Let's share the same destructor for both close and __dealloc__ like what we do elsewhere in the codebase, instead of repeating.
leofang
left a comment
There was a problem hiding this comment.
A few more observations beyond the inline thread already in flight — see the new inline comments. The two I'd actually want answers to before merge are (a) the FORKED-parent / conditional-body handle dependency on L762, and (b) the partial-failure window in begin_building on L322–328. The rest are minor.
-- Leo's bot
| graph = Graph._init(handle_return(driver.cuGraphInstantiateWithParams(h_graph, params))) | ||
| py_exec = handle_return(driver.cuGraphInstantiateWithParams(h_graph, params)) | ||
| c_exec = <cydriver.CUgraphExec><intptr_t>int(py_exec) | ||
| graph = Graph._init(c_exec) |
There was a problem hiding this comment.
Pre-existing pattern (the original wrapped before checking too), but worth fixing while we're here: if params.result_out indicates an instantiate error, c_exec may be NULL or otherwise invalid — yet we've already wrapped it in Graph._init, whose new RAII deleter will call cuGraphExecDestroy on it during the exception unwind that follows. Suggest checking result_out first and only constructing the Graph on SUCCESS.
|
|
||
| def __init__(self): | ||
| raise NotImplementedError( | ||
| "directly creating a Graph object can be ambiguous. Please either " |
There was a problem hiding this comment.
Nit: this is GraphBuilder.__init__, so the message should say "directly creating a GraphBuilder object" — currently mirrors the wording from the old class, but it's confusing now that there's a distinct Graph class right below (line 830) with its own message saying "directly constructing a Graph instance".
| HANDLE_RETURN(cydriver.cuStreamEndCapture(as_cu(self._h_stream), NULL)) | ||
| self._h_graph.reset() | ||
| self._h_stream.reset() | ||
| self._state = CAPTURE_ENDED |
There was a problem hiding this comment.
close() unconditionally lands every kind of builder in _state = CAPTURE_ENDED with _h_graph reset — including FORKED, which never legitimately reaches "ended" via the normal end_building path. After forked.close() (or join(), which calls close() on the non-root builders), a subsequent some_graph.update(forked_builder) then passes the _state != CAPTURE_ENDED check in Graph.update (line ~870) and dereferences a null _h_graph into cuGraphExecUpdate. Two options:
- Introduce a distinct
CLOSED(orINVALIDATED) state value soGraph.update/complete/debug_dot_printcan reject closed builders explicitly. - Or guard in
Graph.update'sGraphBuilderbranch onsource._h_graphbeing non-null with a clearer error than the raw CUDA failure.
Related to leofang's guarding-state question on L250.
| with nogil: | ||
| HANDLE_RETURN(cydriver.cuStreamBeginCapture(c_stream, c_mode)) | ||
| # The driver rejects NULL captureStatus_out, so we pass a | ||
| # stack-local even though begin_capture just succeeded and we | ||
| # only care about the resulting graph handle. | ||
| _get_capture_info(c_stream, &c_status, &c_graph) | ||
| self._h_graph = create_graph_handle(c_graph) |
There was a problem hiding this comment.
Partial-failure window: if cuStreamBeginCapture succeeds but the immediately-following _get_capture_info raises (or create_graph_handle throws under memory pressure), the stream is now mid-capture from the driver's POV but self._state is still CAPTURE_NOT_STARTED. __dealloc__'s guard _state == CAPTURING and _kind != FORKED then won't end the orphaned capture, and the stream stays poisoned for the rest of its lifetime.

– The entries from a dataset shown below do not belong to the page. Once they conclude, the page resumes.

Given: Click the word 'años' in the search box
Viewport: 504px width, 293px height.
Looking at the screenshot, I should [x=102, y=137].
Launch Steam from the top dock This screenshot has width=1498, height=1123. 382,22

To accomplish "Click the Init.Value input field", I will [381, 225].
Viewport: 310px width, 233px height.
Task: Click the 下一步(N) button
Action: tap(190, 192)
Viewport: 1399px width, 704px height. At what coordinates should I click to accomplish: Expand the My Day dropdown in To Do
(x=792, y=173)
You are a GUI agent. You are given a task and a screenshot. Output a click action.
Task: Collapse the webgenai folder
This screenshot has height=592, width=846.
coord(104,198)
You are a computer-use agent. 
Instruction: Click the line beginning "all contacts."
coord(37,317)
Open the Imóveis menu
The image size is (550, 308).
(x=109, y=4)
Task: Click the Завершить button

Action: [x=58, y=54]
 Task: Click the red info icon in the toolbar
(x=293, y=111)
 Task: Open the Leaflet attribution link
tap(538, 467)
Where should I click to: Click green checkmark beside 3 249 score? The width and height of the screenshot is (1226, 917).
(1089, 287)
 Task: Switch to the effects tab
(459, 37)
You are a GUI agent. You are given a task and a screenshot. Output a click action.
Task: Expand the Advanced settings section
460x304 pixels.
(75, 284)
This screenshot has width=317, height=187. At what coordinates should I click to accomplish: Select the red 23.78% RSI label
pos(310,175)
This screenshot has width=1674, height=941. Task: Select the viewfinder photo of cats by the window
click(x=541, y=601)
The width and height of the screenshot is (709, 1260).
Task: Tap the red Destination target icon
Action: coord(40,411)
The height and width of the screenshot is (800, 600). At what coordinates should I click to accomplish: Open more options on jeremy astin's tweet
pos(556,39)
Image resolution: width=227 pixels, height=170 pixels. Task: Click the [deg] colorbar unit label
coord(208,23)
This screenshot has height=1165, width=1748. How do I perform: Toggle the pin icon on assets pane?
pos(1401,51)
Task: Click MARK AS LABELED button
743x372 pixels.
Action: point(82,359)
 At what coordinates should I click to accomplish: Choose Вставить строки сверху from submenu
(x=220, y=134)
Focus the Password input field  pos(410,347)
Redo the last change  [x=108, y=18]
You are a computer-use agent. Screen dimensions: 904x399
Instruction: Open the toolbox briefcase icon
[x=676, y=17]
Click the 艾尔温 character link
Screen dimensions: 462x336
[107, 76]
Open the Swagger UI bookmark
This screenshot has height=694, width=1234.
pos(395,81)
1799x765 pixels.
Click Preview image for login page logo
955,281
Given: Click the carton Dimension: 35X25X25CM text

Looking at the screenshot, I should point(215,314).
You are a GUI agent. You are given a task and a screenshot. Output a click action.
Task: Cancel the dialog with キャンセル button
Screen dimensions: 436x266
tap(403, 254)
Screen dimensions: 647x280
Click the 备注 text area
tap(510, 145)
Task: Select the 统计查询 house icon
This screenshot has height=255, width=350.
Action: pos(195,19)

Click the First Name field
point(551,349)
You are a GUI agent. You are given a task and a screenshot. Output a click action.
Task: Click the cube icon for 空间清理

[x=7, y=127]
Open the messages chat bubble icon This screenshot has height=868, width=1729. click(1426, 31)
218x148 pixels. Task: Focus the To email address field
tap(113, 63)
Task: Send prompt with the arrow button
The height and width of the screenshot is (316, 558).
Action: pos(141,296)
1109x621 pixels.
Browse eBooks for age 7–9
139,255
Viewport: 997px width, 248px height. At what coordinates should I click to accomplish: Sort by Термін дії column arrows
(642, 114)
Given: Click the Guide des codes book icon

This is new in this PR (the original begin_building was a single driver call, so no intermediate failure window existed). Two cheap fixes:
- Set
self._state = CAPTURINGbefore the_get_capture_infocall, so__dealloc__will clean up. - Or wrap the whole block in a
try:that callscuStreamEndCaptureon failure.
|
|
||
| cdef inline GraphBuilder _init_conditional(Stream stream, cydriver.CUgraph cond_graph, GraphBuilder parent): | ||
| cdef GraphBuilder gb = GraphBuilder.__new__(GraphBuilder) | ||
| gb._h_graph = create_graph_handle_ref(cond_graph, parent._h_graph) |
There was a problem hiding this comment.
This is correct for the common case where parent is a PRIMARY builder whose _h_graph actually owns the top-level CUgraph. But _init_forked (line 750) explicitly leaves _h_graph empty for FORKED builders ("captures to primary graph"), so if a user calls forked_builder.if_then(...) (or switch/while_loop), _cond_with_params passes the FORKED's _h_graph (null) here as the parent reference.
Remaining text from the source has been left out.